As palavras perdiam-se. Eram sem nexo. Falavam então as mãos que percorriam os corpos.
Lá fora, o sol, as cores fortes do entardecer davam lugar à noite.
Saia em suspenso do teu corpo. Só com um sorriso, para não quebrar o ainda silêncio.
Vou precisar ainda de algum tempo, para procurar um lugar onde arquivar esse verão. Uma caixa? Uma gaveta?
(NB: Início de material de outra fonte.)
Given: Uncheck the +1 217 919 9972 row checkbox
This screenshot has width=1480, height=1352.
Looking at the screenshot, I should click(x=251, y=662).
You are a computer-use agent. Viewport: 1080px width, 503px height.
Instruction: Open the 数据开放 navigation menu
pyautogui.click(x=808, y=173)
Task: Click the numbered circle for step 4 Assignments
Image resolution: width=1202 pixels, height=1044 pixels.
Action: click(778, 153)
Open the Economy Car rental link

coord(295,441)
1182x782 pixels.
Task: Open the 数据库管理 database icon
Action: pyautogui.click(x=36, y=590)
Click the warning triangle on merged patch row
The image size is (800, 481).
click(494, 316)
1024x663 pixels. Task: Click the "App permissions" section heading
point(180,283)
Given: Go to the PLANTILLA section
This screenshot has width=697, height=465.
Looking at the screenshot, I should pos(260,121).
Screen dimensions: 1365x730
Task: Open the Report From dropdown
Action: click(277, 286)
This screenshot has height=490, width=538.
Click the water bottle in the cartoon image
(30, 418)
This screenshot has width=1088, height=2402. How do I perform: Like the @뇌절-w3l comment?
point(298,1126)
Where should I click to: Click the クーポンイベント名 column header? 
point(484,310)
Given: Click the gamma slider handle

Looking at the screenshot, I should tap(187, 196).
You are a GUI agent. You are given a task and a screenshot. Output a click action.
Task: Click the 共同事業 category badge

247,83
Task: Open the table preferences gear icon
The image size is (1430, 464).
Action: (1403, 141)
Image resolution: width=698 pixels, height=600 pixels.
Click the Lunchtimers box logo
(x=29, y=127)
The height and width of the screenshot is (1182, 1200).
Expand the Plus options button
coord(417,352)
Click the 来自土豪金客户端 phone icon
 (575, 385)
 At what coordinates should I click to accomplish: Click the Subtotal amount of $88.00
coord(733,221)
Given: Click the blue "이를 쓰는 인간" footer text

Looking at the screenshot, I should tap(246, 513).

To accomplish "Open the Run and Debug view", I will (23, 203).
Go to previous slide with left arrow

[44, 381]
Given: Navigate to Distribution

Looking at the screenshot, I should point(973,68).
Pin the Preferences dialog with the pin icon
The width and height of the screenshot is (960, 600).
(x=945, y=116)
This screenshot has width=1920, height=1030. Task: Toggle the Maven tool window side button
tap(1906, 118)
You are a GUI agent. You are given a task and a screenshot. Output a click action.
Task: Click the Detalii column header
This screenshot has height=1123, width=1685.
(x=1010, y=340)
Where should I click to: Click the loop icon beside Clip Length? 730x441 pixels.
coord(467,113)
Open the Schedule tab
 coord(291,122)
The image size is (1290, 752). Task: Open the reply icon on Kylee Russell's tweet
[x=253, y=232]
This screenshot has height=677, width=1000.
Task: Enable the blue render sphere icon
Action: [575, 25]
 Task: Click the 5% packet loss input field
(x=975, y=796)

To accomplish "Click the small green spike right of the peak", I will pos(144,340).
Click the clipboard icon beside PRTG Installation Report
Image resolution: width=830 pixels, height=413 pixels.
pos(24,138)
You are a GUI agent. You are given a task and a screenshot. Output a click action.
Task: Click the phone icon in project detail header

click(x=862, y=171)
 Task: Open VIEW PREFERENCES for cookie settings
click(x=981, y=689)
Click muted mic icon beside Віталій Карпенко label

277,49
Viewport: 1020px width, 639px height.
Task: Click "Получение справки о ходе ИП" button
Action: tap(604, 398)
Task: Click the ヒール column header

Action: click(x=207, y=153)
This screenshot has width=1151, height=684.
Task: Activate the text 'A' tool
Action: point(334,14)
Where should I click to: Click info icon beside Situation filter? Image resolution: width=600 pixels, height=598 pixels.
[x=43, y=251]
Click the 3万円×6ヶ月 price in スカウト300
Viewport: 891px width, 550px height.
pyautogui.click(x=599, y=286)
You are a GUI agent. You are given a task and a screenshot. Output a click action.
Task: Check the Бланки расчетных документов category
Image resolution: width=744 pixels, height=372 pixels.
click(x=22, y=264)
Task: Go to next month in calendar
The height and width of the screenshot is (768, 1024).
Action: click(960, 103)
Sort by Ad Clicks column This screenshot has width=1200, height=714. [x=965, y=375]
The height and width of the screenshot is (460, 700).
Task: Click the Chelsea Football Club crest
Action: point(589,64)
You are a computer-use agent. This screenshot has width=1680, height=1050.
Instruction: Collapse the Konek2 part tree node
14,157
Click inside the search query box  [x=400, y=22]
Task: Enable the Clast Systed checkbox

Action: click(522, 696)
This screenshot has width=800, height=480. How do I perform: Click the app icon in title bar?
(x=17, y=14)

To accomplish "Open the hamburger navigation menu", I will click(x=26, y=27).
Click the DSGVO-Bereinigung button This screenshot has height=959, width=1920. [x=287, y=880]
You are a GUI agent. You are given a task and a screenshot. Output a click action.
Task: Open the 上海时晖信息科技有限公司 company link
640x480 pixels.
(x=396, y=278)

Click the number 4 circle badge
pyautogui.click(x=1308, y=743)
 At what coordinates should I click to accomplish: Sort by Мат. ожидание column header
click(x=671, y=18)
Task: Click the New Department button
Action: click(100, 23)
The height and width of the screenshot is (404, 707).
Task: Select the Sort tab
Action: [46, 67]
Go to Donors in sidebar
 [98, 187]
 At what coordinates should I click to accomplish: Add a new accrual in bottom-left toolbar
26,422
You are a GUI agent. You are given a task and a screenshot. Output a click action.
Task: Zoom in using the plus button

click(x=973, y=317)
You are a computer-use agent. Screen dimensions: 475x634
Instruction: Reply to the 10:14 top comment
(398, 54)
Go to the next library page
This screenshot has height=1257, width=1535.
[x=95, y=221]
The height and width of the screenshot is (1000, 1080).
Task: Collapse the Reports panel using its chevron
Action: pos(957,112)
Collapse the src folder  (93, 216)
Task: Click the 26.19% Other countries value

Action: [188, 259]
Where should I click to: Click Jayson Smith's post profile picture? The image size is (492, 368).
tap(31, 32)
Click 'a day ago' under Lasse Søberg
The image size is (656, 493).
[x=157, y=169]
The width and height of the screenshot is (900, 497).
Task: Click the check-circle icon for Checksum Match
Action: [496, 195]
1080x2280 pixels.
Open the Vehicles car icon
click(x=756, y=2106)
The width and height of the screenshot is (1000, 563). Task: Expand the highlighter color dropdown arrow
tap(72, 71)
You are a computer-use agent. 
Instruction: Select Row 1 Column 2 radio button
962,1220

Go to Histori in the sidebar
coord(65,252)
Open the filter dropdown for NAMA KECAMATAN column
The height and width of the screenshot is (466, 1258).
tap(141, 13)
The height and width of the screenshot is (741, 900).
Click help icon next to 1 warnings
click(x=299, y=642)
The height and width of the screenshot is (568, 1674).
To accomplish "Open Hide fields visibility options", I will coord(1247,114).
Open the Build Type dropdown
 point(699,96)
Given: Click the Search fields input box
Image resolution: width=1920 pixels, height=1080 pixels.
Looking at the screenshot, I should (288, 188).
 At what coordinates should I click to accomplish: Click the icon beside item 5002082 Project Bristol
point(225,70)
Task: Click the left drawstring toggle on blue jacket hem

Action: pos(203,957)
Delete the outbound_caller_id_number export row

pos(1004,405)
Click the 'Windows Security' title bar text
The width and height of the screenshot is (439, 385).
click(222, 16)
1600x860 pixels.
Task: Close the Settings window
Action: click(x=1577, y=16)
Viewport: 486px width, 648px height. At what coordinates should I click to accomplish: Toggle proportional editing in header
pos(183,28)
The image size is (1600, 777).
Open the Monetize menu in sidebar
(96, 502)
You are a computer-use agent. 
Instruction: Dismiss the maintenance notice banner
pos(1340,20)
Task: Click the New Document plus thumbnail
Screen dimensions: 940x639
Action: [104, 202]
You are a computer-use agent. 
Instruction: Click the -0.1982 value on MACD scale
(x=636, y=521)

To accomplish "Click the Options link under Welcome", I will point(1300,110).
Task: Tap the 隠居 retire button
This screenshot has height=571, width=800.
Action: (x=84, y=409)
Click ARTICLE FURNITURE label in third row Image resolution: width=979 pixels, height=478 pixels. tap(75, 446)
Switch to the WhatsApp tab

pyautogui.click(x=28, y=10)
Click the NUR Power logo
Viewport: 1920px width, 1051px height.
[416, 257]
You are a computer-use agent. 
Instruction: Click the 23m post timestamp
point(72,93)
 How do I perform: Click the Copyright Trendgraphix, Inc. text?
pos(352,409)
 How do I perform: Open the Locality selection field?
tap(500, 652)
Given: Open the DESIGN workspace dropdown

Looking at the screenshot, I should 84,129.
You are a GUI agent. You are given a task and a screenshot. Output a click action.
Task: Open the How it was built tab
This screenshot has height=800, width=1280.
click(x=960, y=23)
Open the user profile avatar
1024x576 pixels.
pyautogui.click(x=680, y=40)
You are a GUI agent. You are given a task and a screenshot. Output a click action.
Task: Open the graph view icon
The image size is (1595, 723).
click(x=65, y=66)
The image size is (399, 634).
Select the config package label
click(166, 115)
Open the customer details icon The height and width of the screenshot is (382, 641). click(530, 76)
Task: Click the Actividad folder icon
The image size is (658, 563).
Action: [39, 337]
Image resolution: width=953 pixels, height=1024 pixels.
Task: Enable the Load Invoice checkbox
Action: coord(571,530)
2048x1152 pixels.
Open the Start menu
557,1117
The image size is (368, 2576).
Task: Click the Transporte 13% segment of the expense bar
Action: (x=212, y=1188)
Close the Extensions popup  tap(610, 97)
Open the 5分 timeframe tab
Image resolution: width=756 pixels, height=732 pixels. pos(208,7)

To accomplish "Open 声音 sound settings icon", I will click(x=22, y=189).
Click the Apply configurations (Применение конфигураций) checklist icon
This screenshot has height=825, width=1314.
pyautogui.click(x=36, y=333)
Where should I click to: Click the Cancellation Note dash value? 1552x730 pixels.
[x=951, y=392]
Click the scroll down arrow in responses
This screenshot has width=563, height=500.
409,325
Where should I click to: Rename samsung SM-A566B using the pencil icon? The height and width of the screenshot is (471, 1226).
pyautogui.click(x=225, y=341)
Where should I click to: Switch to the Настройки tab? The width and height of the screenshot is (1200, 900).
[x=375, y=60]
Ou ficam no coração?
Entretanto, vou deixando aqui mesmo, esse verão quente.
Passado numa casa, com uma vista que deixava adivinhar Lisboa, para além do Tejo a espreitar o Sado.
Aqui e agora, estou só eu e uma lua prateada.
Aquela a que as cores fortes do verão davam lugar, quando o entardecer se tornava noite quente.
Noites de um prazer quase felino.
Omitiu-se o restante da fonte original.